**GOAL OF THE EXERCISE**
Copy out the post about introducing `discouraged`, starting at "In most cases, I" and ending at "introduction of nuance.", and swap "mileage" for "value".

:: DOCUMENT EXTRACT ::

Proposing to expand `available` to introduce `discouraged`

This pitch skips over precisely what diagnostics would be provided to the user if a discouraged declaration were used, when that's really the key information needed to evaluate it. My reading of it seems to imply that it would only surface information for IDE usage but not emit compiler diagnostics—is that the intention?

Using either interpretation though, I worry about introducing a new level of nuance here:

  1. If usage of a discouraged declaration only surfaces information in an IDE, but does not cause compiler warnings to be emitted, then we lose the ability to detect (and possibly fail on) usage of discouraged decls in automated builds without using a semantics-aware (i.e., SourceKit-based) external tool. It would be easier for the compiler to just emit a diagnostic. (If the compiler can warn me about deprecated decls, why not discouraged ones?)
  2. If usage of a discouraged declaration also emits a compiler warning, then it is not meaningfully distinct from deprecated except in the text of its message.

In most cases, I don't think the distinction between discouraged and deprecated would be very clear, and where it is I would expect the latter to be preferred because, assuming interpretation #1 above, deprecated is a stronger guarantee. I think we'd get more mileage by fixing deprecated so that it works better than it does today, and then looking at alternatives to discouraged for the other use cases that avoid the introduction of nuance.

:::
:: MATERIAL PROVIDED ::

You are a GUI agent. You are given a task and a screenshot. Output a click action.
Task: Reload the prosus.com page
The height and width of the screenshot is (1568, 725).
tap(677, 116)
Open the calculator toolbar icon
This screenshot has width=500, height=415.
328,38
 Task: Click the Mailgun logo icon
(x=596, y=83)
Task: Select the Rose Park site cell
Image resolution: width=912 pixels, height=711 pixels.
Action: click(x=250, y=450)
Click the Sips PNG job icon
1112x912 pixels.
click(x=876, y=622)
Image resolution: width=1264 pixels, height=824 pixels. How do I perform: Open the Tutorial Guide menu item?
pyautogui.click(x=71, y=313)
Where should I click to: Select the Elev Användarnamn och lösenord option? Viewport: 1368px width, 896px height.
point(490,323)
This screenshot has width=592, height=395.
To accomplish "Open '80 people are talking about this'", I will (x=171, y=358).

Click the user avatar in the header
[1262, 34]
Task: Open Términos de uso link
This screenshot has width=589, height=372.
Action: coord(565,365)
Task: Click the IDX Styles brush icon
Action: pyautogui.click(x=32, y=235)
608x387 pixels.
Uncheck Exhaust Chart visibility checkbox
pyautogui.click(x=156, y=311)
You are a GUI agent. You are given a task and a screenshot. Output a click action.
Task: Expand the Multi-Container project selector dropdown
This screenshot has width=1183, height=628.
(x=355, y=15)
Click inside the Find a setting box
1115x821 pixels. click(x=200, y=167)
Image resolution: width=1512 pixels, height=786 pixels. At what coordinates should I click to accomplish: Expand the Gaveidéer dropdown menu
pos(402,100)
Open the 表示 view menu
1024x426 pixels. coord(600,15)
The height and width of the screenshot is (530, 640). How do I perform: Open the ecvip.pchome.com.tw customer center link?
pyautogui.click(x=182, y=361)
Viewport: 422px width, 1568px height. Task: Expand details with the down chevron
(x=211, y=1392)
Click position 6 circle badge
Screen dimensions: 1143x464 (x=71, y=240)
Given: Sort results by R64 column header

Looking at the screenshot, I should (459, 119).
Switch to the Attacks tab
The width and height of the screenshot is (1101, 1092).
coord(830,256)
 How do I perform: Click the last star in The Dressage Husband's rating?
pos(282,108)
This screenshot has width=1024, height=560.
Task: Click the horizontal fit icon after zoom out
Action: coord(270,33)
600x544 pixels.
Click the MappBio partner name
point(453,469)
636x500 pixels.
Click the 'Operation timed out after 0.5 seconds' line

:::

**SOLUTION TO THE PROBLEM**
In most cases, I don't think the distinction between discouraged and deprecated would be very clear, and where it is I would expect the latter to be preferred because, assuming interpretation #1 above, deprecated is a stronger guarantee. I think we'd get more value by fixing deprecated so that it works better than it does today, and then looking at alternatives to discouraged for the other use cases that avoid the introduction of nuance.